Bestimmte langwierige Trauerphasen, bei denen eine Person den Verlust eines Menschen, der nicht mehr da ist, immer weiter vergrößert, sind nicht typisch für ein Leben im Heiligen Geist. Eine gewisse verbitterte Bitterkeit, bei der der Mensch immer einen Anspruch vor Augen hat, der ihn in die Gestalt des Opfers schlüpfen lässt, führt in uns nicht zu einem gesunden Leben, geschweige denn zu einem christlichen. In der Vergangenheit eines jeden Menschen gibt es etwas, das geheilt werden muss. Traurigkeit kann sich von einer natürlichen Emotion in einen bösen Geisteszustand verwandeln.
Es ist ein heimtückischer Dämon, der der Traurigkeit. Die Wüstenväter beschrieben ihn als einen Wurm des Herzens, der diejenigen, die ihn beherbergen, aushöhlt und entleert. Das ist ein schönes Bild, es lässt uns verstehen: ein Wurm im Herzen, der seinen Wirt aushöhlt und entleert.
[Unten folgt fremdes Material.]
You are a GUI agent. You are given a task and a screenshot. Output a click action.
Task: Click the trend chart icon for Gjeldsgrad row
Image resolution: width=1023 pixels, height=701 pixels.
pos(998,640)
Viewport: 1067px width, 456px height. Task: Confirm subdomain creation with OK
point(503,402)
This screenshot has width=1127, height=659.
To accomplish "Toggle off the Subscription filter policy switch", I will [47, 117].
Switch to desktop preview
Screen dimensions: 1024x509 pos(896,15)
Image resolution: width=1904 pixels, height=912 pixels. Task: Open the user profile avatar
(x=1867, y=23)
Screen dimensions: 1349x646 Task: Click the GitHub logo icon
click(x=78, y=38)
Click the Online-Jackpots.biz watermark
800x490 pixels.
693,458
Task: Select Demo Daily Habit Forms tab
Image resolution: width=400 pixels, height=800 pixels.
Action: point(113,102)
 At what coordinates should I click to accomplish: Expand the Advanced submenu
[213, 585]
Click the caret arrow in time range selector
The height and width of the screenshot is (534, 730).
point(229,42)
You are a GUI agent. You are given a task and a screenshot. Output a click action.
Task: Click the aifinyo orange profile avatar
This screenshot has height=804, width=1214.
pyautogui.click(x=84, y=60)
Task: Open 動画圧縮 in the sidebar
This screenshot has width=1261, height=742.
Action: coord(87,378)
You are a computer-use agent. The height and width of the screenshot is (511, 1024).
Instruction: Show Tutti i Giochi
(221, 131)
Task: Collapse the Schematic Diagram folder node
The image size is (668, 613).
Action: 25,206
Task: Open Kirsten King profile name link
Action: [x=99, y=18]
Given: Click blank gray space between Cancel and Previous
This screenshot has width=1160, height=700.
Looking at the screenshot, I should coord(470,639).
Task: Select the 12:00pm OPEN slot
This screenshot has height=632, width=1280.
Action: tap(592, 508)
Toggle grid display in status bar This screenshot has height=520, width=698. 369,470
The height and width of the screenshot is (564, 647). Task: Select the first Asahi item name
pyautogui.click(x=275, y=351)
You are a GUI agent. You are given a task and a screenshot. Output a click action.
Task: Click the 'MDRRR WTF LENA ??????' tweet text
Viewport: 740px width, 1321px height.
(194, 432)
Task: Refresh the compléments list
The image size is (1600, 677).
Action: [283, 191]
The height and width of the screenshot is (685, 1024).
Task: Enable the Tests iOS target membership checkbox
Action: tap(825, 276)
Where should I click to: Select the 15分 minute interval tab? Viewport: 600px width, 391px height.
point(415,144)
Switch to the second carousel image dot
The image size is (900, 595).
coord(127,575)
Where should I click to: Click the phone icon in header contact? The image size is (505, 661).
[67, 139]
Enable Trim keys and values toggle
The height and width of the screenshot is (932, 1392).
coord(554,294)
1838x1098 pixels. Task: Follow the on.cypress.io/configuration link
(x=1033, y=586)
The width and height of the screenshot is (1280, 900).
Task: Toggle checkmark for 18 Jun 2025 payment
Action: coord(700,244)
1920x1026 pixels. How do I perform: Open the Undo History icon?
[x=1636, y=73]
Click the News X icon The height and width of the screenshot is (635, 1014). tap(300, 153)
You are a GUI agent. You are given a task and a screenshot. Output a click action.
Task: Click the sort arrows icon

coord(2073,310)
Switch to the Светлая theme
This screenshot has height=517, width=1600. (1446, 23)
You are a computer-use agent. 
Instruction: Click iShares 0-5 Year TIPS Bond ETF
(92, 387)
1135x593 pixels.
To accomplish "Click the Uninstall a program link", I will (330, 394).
Wir müssen wachsam sein gegenüber dieser Traurigkeit und daran denken, dass Jesus uns die Freude der Auferstehung bringt. Aber was soll ich tun, wenn ich traurig bin? Innehalten und schauen: Ist das eine gute Traurigkeit? Ist diese Traurigkeit nicht gut? Und reagieren Sie entsprechend der Art der Traurigkeit. Vergessen Sie nicht, dass Traurigkeit etwas sehr Schlimmes sein kann, das uns zu Pessimismus und zu einem Egoismus führt, der schwer zu heilen ist. Ich danke Ihnen.